In GPCR–Gs complexes, it is well known that TM5 and TM6 in GPCRs mediate the interaction with Gα5 helix of the Gαs protein, stabilizing the binding of Gs protein. In the full agonist isoprenaline-bound β2AR–Gs complex (PDB: 7DHR), the cytoplasmic side of TM6 moves outward by 14 Å with TM5 extending down two spirals relative to the inactive-state structure (PDB: 2RH1)[13]. For the TAL/TRH-bound TRHR–Gq complexes in this study, the intracellular end of TM6 moves outward by only ~8 Å. Moreover, the C-terminus of the Gα5 helix in the TAL–TRHR–Gq complex moves 5.7 Å toward the central cavity of the receptor contributing to a close interaction with TM7 and TM8 when compared to the Gα5 helix in the β2AR–Gs complex (Fig. 1l). In addition, the C-terminus of the Gα5 helix in the TAL–TRHR–Gq complex also moves 3.3 Å toward the central cavity when compared with the CCKAR–Gs complex (PDB: 7EZK), while it is aligned well with the Gα5 of CCKAR–Gq complex (PDB: 7EZM)[14] (Supplementary information, Fig. S8). These observations strongly indicate that signal transmission between TRHR and the Gαq protein is accomplished through synergistic interactions mediated by multiple transmembrane helices, which is different from that in other class A GPCR–Gαs complexes.

In addition to the TMDs, the intracellular loops ICL1 and ICL2 of TRHR were also observed to stabilize the interaction with the Gq protein. K54ICL1 in the TAL–TRHR–Gq complex can interact with the carbonyl oxygen in the backbone of H311 and F292 of Gβ, which was not observed in other GPCR–Gq structures (Supplementary information, Fig. S7c). In the interface between TRHR-ICL2 and Gαq, I131 of ICL2, F228 of the Gα5 helix and V79 of the β2 sheet establish a hydrophobic interaction. F135 of ICL2 and L34 of the β1 sheet are also involved in forming a hydrophobic interaction network (Fig. 1m; Supplementary information, Fig. S7d). Moreover, R31 and R32 of the αN helix can also form hydrogen bonds with the carbonyl oxygen of F135ICL2. Comparison of the structures of the TRHR–Gq and 5HT2A–Gq (PDB: 6WHA) complexes indicates that F135ICL2 in TRHR is in the similar location of R185 in 5HT2A[15] (Supplementary information, Fig. S9). When F135ICL2 in TRHR was substituted by Arginine, Ca2+ release upon TRHR activation was significantly decreased, indicating the important role of F135ICL2 in stabilizing G protein binding (Supplementary information, Fig. S9).

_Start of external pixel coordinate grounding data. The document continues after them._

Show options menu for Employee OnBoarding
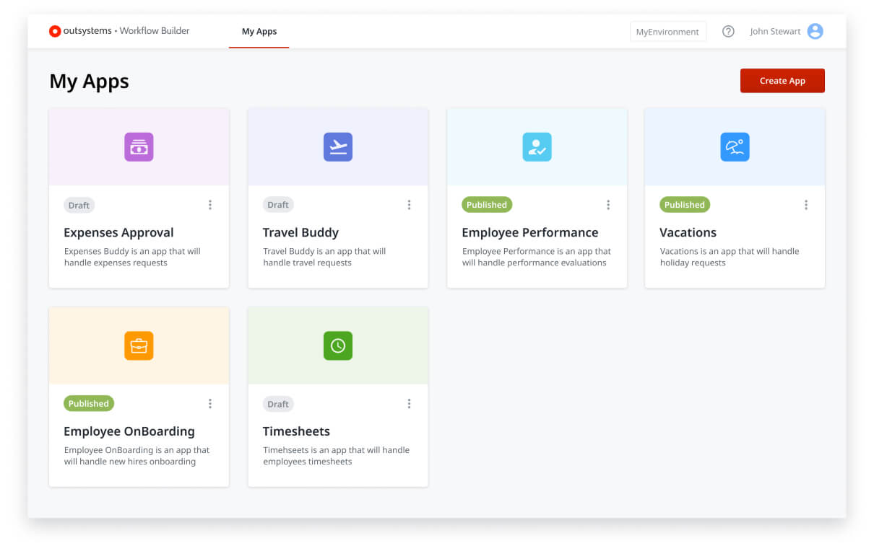point(210,404)
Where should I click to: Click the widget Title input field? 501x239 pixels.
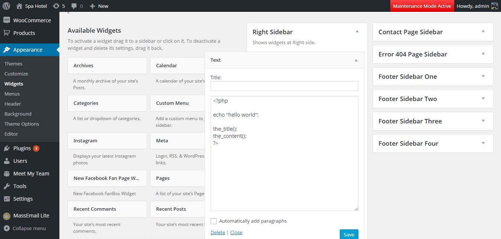tap(284, 86)
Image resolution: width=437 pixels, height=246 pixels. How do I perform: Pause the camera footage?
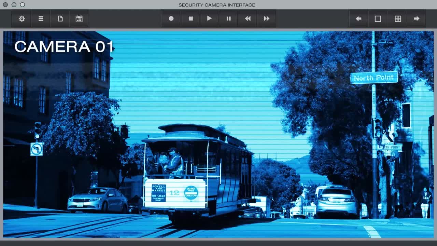(229, 19)
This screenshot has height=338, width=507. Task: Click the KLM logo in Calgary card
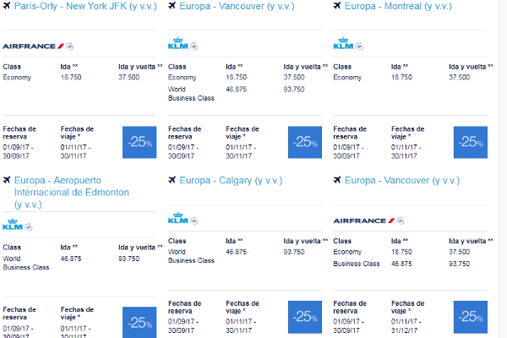point(177,218)
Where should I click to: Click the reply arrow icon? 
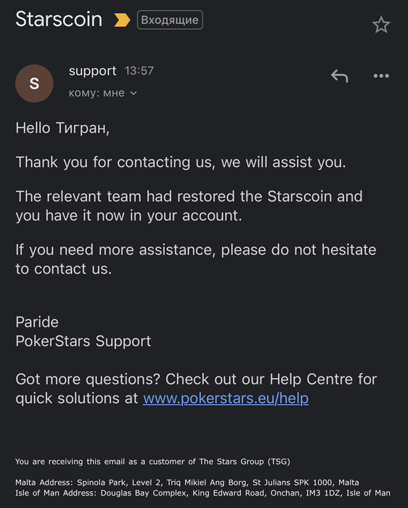point(339,75)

Alignment of the Gαq protein in the TRH–TRHR–Gq or TAL–TRHR–Gq complex with that of the 5HT2A–Gq complex demonstrated that the N-terminus of the GαN helix in the TAL–TRHR–Gq structure moves up by 7.6 Å relative to that in the 5HT2A–Gq structure.[15] The different interactions in the TRHR-ICL2–Gαq interface lead to conformational changes in the αN helix, indicating that the αN helix also plays an important role in signal transduction.

In summary, the cryo-EM structures of the TRHR–Gq complex bound to the endogenous agonist TRH and orally administered peptide analogue TAL were determined, respectively. Comparisons of the structures demonstrated stronger hydrogen bond interactions between the Y1925.39, N2896.58 with TRH versus attenuated interactions with the diazinane-cyclohexane of TAL. Furthermore, the weakened interaction between TAL and TRHR-ECL2 made the ligand-binding pocket of TAL wider than that of TRH. Moreover, structural comparison of TAL-bound TRHR with TRH-bound TRHR suggested that the deflection of the rotamer toggle switch at TM6 and the side chain reorientations in the NPxxY motif at the cytosolic end of TM7 might be responsible for the higher efficacy of TAL versus TRH. These results provide structural insights into the mechanism underlying the lower potency but higher TRHR–Gαq transmission efficacy of TAL versus the endogenous peptide TRH. In addition, compared with other class A GPCR–G protein complexes, notable differences were observed in the TRHR–Gαq interface. Understanding the correlation between the structures and pharmacological properties of TRHR–Gq will benefit further rational drug development targeting TRHR and other GPCRs.